**Texte fourni**
========

Cependant, on peut également le trouver dans des bâtiments maçonnés, et notamment dans les maisons urbaines en brique. La parenté évidente qui existe entre le contreventement de ce type de comble et le pan de bois de type flamand à décharge assemblée à mi-bois atteste bien la primitive origine commune des combles à portique et de la construction en pan de bois.
Ce comble à portique présente une structure classique en pays germaniques (Allemagne, Suisse alémanique, Alsace) et la coïncidence exacte existant entre la localisation des charpentes et les secteurs de parler flamand montre bien le caractère culturel des techniques de construction.
Le Pas-de-Calais, pour lequel le parler flamand a disparu depuis fort longtemps, malgré la permanence d'une toponymie flamingante jusqu'à la vallée de la Canche, est, en effet, dépourvu totalement de spécimens de constructions à portique, mais comporte au contraire, des charpentes "à la française" et à cruck.
La structure à portique utilise, tout comme la charpente "à la française", le principe de la triangulation basse par entrait. Selon la conception germanique du comble, le charpentier conçoit un portique composé de deux jambes de force surmontées d'un entrait retroussé. Faciles à monter à l'épaule sur les poutres du plancher, ces portiques sont immédiatement coiffés par les pannes qui reposent sur les extrémités des entraits. Un deuxième portique peut venir prendre place au-dessus du premier, lorsque le comble est haut. Or, il faut signaler qu'une des caractéristiques des toitures du Nord-Pas de Calais réside dans la forte pente des rampants antérieurs à 1914. Conçues initialement pour le chaume, ces toitures s'inclinent toujours selon une pente d'au moins 50°.
On peut associer au dispositif à portique le souci des concepteurs d'économiser les bois longs nécessaires à la réalisation des arbalétriers : on constate que la charpente à deux portiques ne nécessite que quatre jambes de force de 2,50 mètres faciles à trouver, alors qu'une ferme latine, dans un même comble, aurait nécessité deux arbalétriers d'environ sept mètres de longueur, de fourniture beaucoup plus difficile.
Outre l'économie de bois, cette structure à portique permet également d'économiser les moyens de levage, puisque, à partir d'un portique monté à l'épaule, les charpentiers peuvent s'échafauder pour dresser le second portique, toujours à l'épaule. Une ferme latine aurait nécessité le moyen d'une chèvre de levage, dont les charpentiers de village flamands devaient chercher à éviter l'usage.
Toujours à l'instar de la conception du comble à l'allemande, le comble à portique flamand n'utilise pas de pièce de faîtage ; les chevrons sont donc assemblés par paire, à mi-bois, et, autre détail caractéristique, le conduit de feu de la cheminée n'a pas besoin de se déporter, comme dans les autres régions françaises, pour éviter l'axe du faîtage : la maison flamande et, par le jeu d'une ancienne influence, celle de différents secteurs du Pas-de-Calais, frappe par sa souche bien centrée entre les deux versants. L'absence de faîtage n'a toutefois pas que des avantages techniques : les portiques doivent également se passer de poinçon et surtout de liens de contreventement des fermes. La nécessité mécanique de cette fonction amène le charpentier flamand à utiliser un contreventement rampant d'un principe similaire à celui du contreventement du colombage par les décharges obliques. C'est ainsi que l'on observe de curieuses planches fortes disposées obliquement en sous-face des chevrons, assurant un médiocre contreventement.

========

**Lignes fournies**
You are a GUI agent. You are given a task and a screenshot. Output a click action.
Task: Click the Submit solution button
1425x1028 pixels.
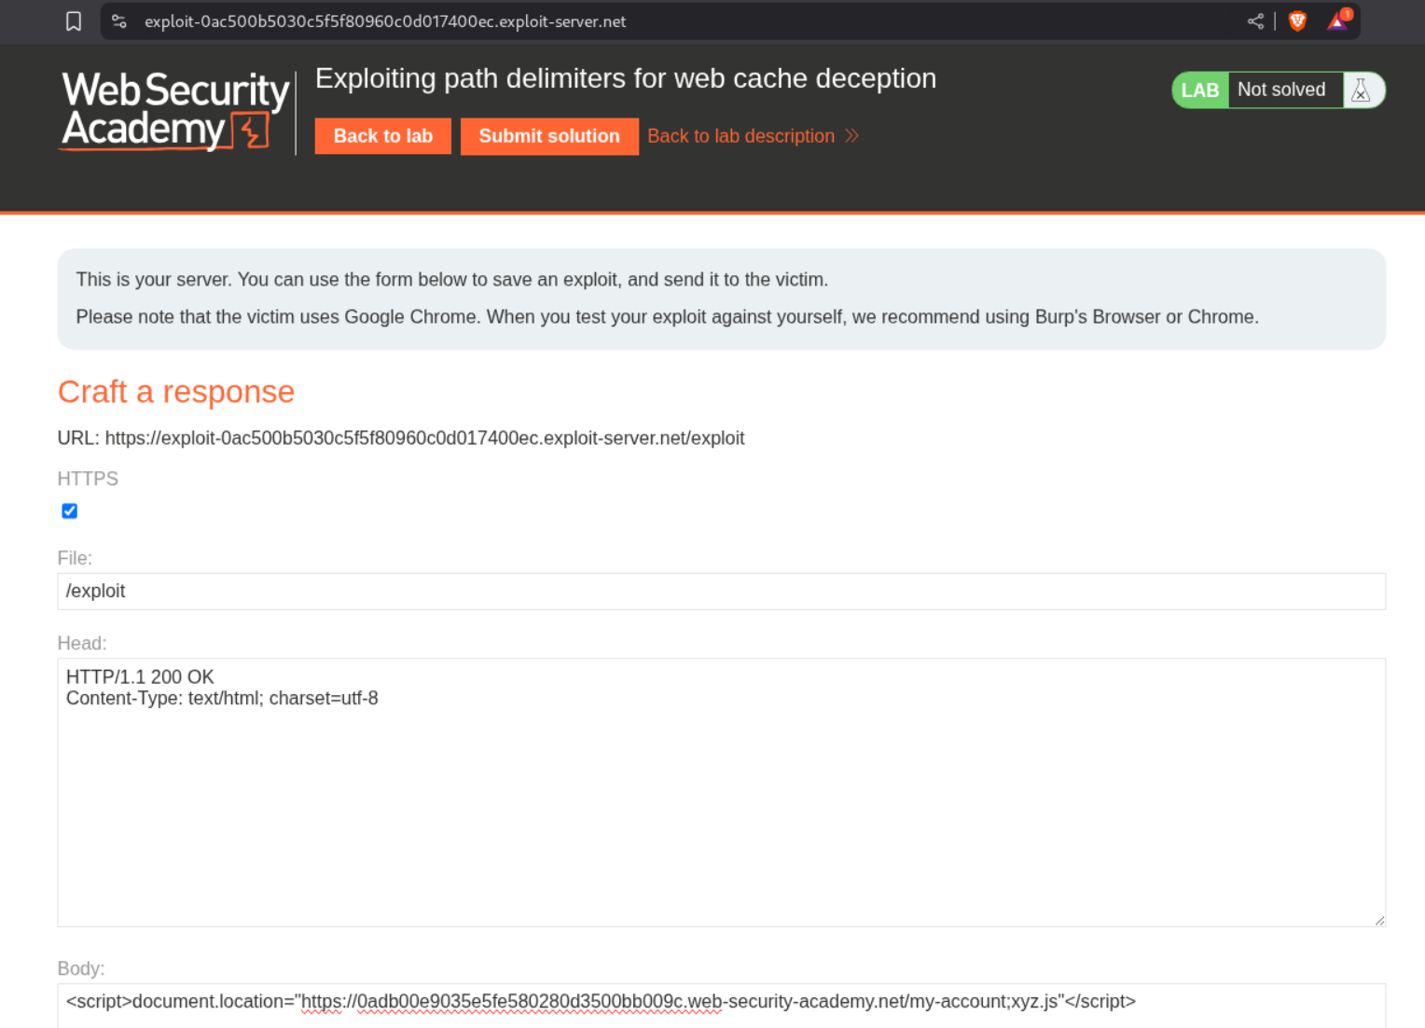(x=549, y=136)
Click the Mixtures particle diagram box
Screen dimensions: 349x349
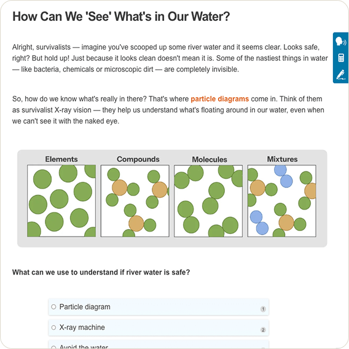(282, 201)
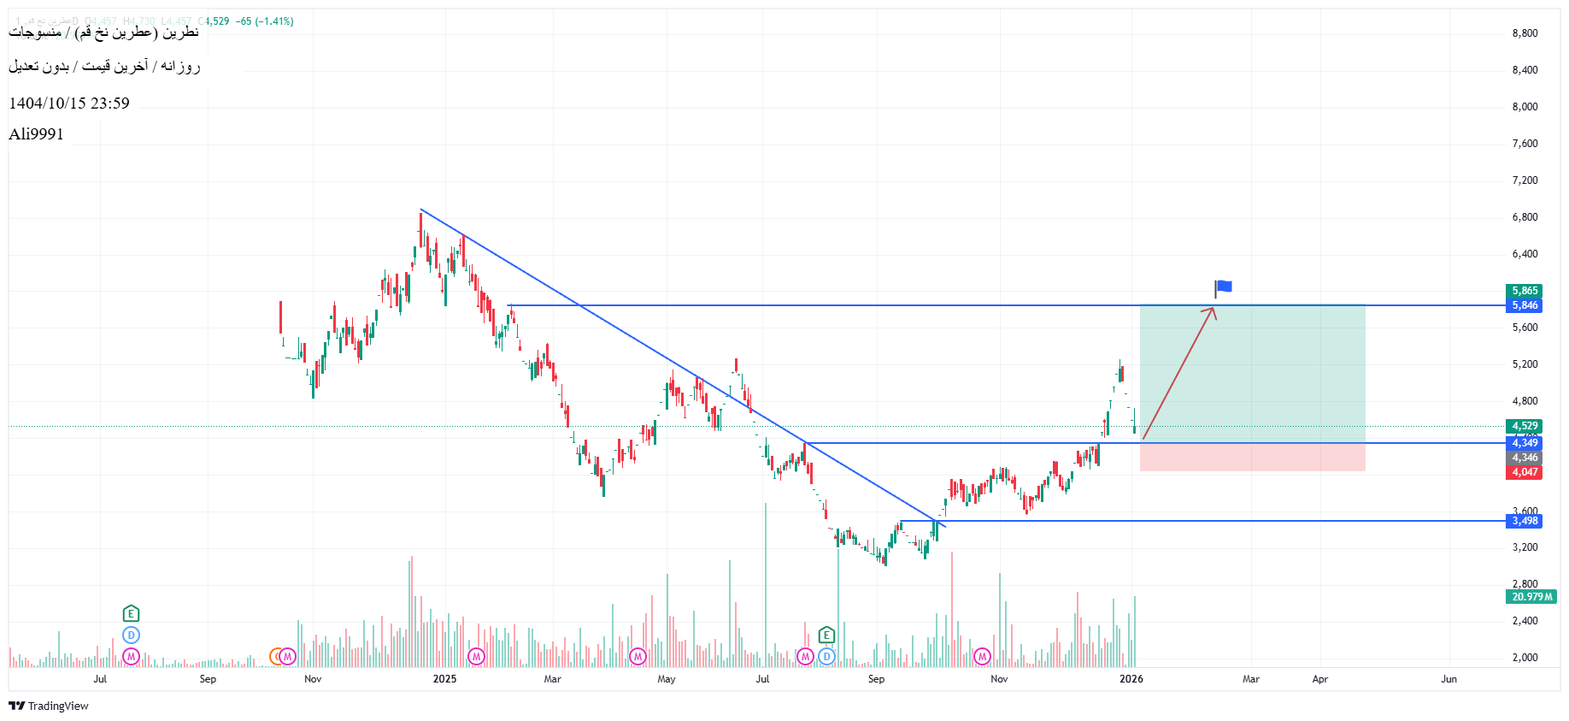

========

**Consigne**
Reprenez le texte sur les combles à portique flamands là où il s'arrête. Les lignes ci-dessus ne sont pas utiles ici.

**Réponse attendue**
Pratiques et économiques à monter ces charpentes flamandes "pré-françaises" souffrent par contre de faiblesses de structure, dues aux nombreux raccords dans les pièces de bois entraînant des articulations, affaiblissant les fermes et insuffisantes pour la stabilité longitudinale du bâtiment, notamment face à la grande prise au vent qu'offrent les impressionnants combles flamands.
Ces caractéristiques techniques ont peut-être contribué à expliquer, outre l'irréversible poussée culturelle des processus de francisation de la culture flamande, les transformations progressives de la charpente de comble flamande. C'est ainsi que, dès le XIXe siècle, certaines charpentes importantes commencent à comporter faîtages et liens tandis que les fermes, même modestes, adoptent dès le début du XXe siècle l'arbalétrier d'une seule pièce, bien latin dans son principe.
Malgré
cette mutation technique et culturelle, un aspect caractéristique de
la construction flamande n'a pas disparu, lui, mais s'est remarquablement diffusé
: il s'agit du comble "à la Mansart". La Flandre est
la région de France qui compte encore aujourd'hui le plus grand nombre
de toitures populaires selon ce tracé. Or, si l'on observe le principe
du comble à portique, déjà attesté au Moyen Age,
on réalise immédiatement combien la construction d'une mansarde
est aisée à partir d'un tel système. Il suffit de modifier
la pente des chevrons au-dessus des portiques pour obtenir cette charpente caractéristique.
Cette configuration permet ainsi d'obtenir un premier niveau d'occupation particulièrement
propre à l'habitation, bien dégagé grâce à
un brisis fort pentu, surmonté d'une petite toiture constituée
par un terrasson en pente plus faible.
Le besoin de loger une main-d'uvre ouvrière rurale très tôt née en Flandre explique l'apparition précoce de ce système constructif dont l'architecte Mansart fut probablement le promoteur davantage que le concepteur.
Tout comme les solivages à entrevous de brique et les charpentes
ogivales inspirées de la structure à cruck, les combles à
la Mansart témoignent d'une influence durable des modèles constructifs
populaires sur les conceptions savantes de l'art de bâtir.
Source : L'architecture rurale française - la manufacture (ISBN 2-7377-0111.2)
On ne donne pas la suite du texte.